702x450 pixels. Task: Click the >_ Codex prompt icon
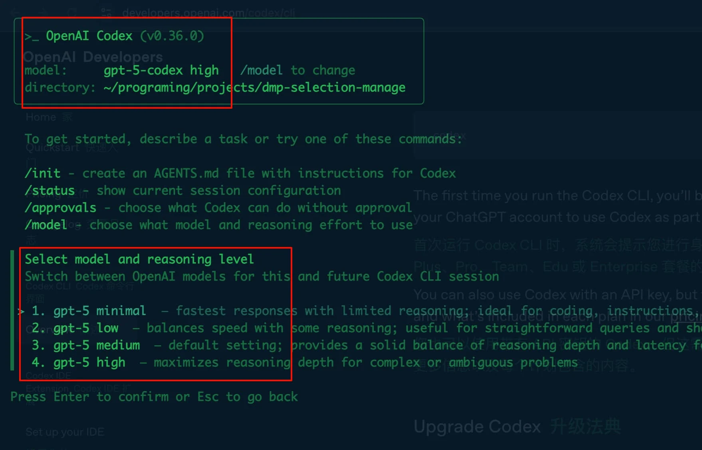tap(32, 37)
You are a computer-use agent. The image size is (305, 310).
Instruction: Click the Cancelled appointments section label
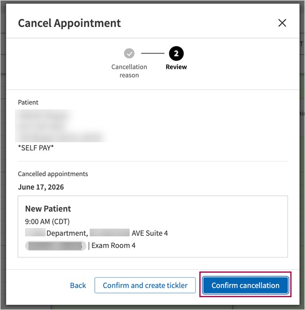pyautogui.click(x=53, y=174)
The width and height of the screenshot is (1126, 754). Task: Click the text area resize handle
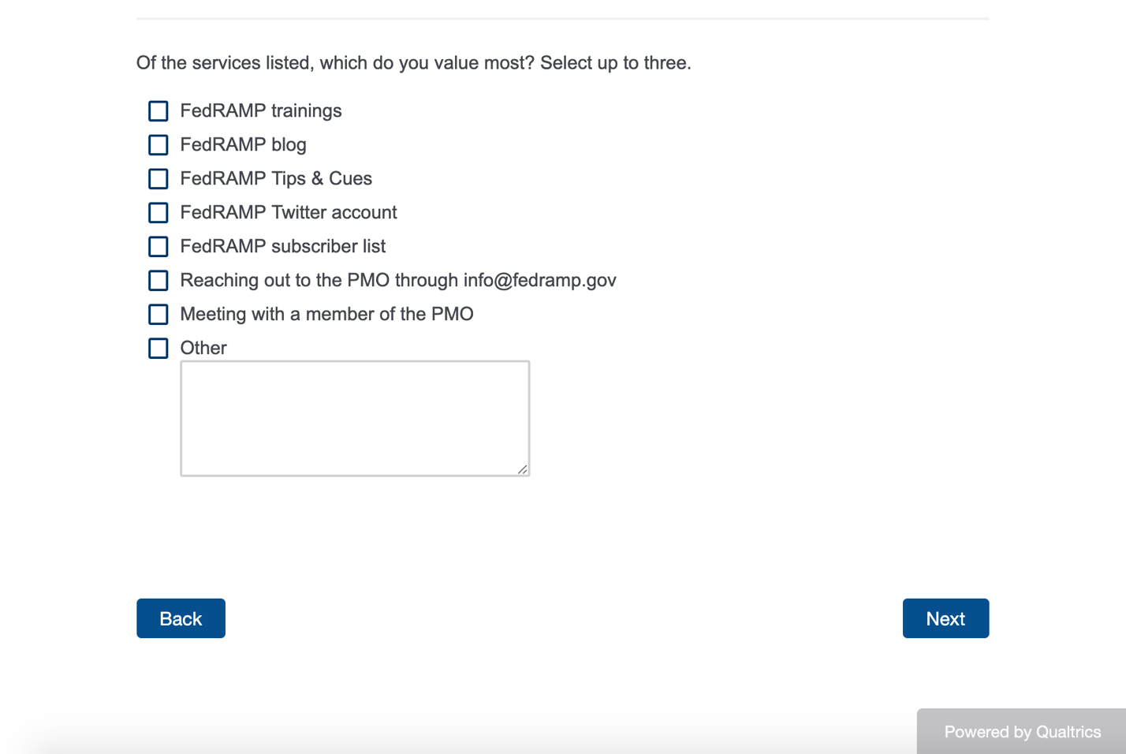click(x=522, y=469)
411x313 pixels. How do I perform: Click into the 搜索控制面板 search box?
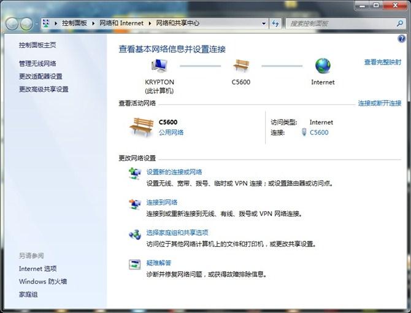(x=339, y=23)
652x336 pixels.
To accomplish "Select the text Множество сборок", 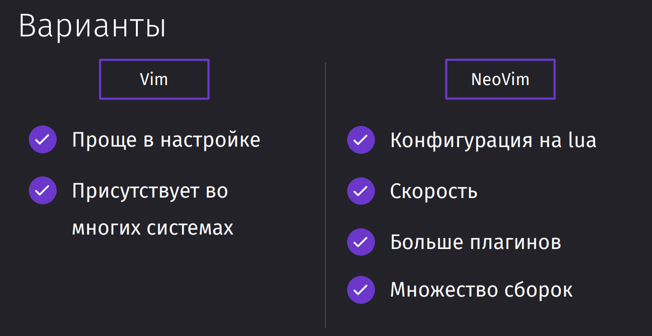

#####

> EXERCISE:
From the line that contains "652x336 pixels." to the last line of the records above, copy each line exactly, both ends included, and leave the pictures out.

> OUTPUT:
652x336 pixels.
To accomplish "Select the text Множество сборок", 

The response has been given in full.